In information security, intruder detection is the process of detecting intruders behind attacks as unique persons. This technique tries to identify the person behind an attack by analyzing their computational behaviour. This concept is sometimes confused with Intrusion Detection (also known as IDS) techniques which are the art of detecting intruder actions.

History 
Some other earlier works reference the concept of Intruder Authentication, Intruder Verification, or Intruder Classification, but the Si6 project was one of the first projects to deal with the full scope of the concept.

Theory 

Intruder Detection Systems try to detect who is attacking a system by analyzing his or her computational behaviour or biometric behaviour.
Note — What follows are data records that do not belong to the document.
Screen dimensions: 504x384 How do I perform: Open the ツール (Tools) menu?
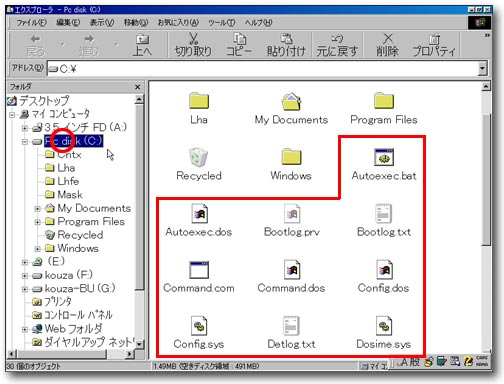click(222, 23)
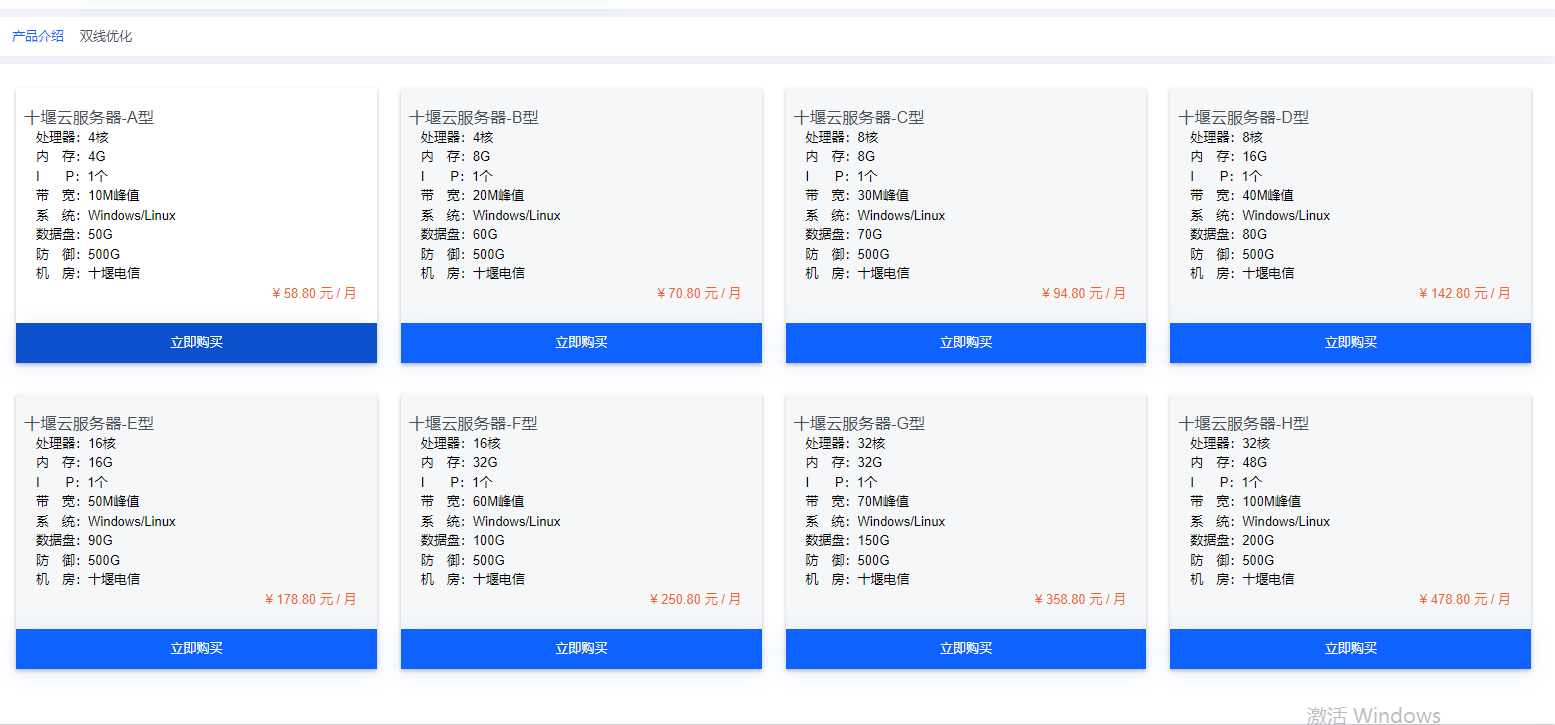The width and height of the screenshot is (1555, 725).
Task: Select the 十堰云服务器-G型 title
Action: (x=859, y=423)
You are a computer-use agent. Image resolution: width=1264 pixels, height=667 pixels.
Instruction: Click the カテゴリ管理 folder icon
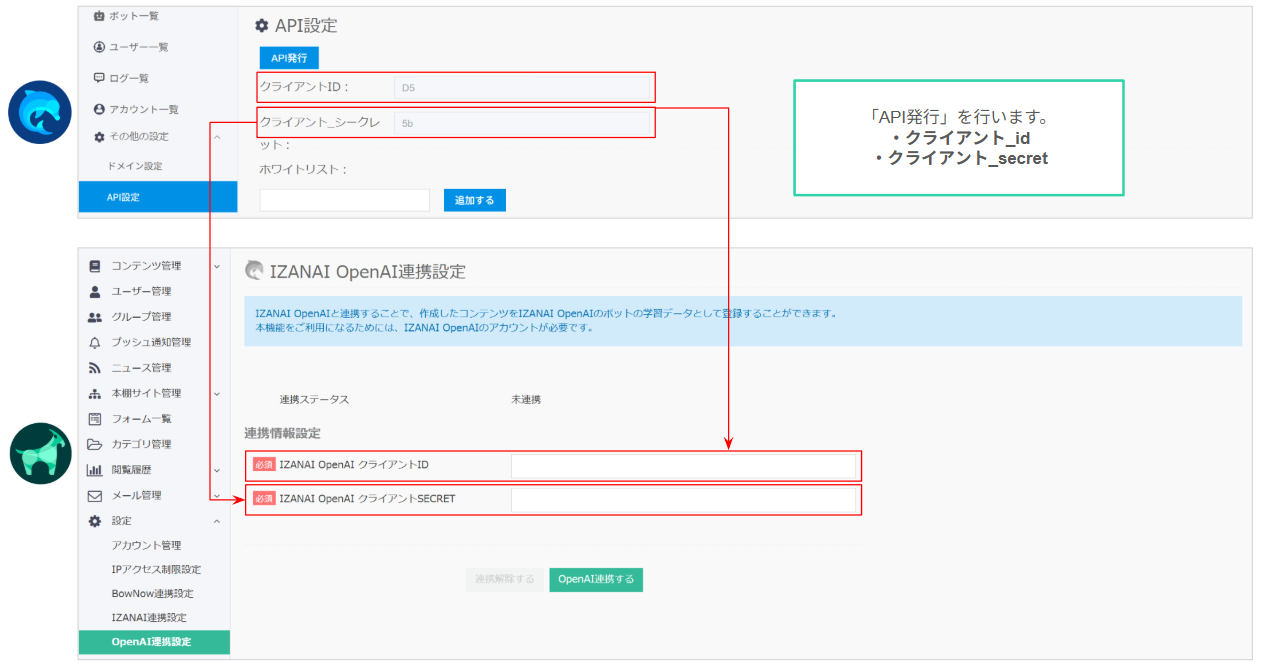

Some of the parameters used to identify a intruder 

 Keystroke Dynamics (aka keystroke patterns, typing pattern, typing behaviour)
 Patterns using an interactive command interpreter:
 Commands used
 Commands sequence
 Accessed directories
 Character deletion
 
 Patterns on the network usage:
 IP address used
 ISP
 Country
 City
 Ports used
 TTL analysis
 Operating system used to attack
 Protocols used
 Connection times patterns

Keystroke dynamics 
Keystroke dynamics is paramount in Intruder Detection techniques because it is the only parameter that has been classified as a real 'behavioural biometric pattern'. 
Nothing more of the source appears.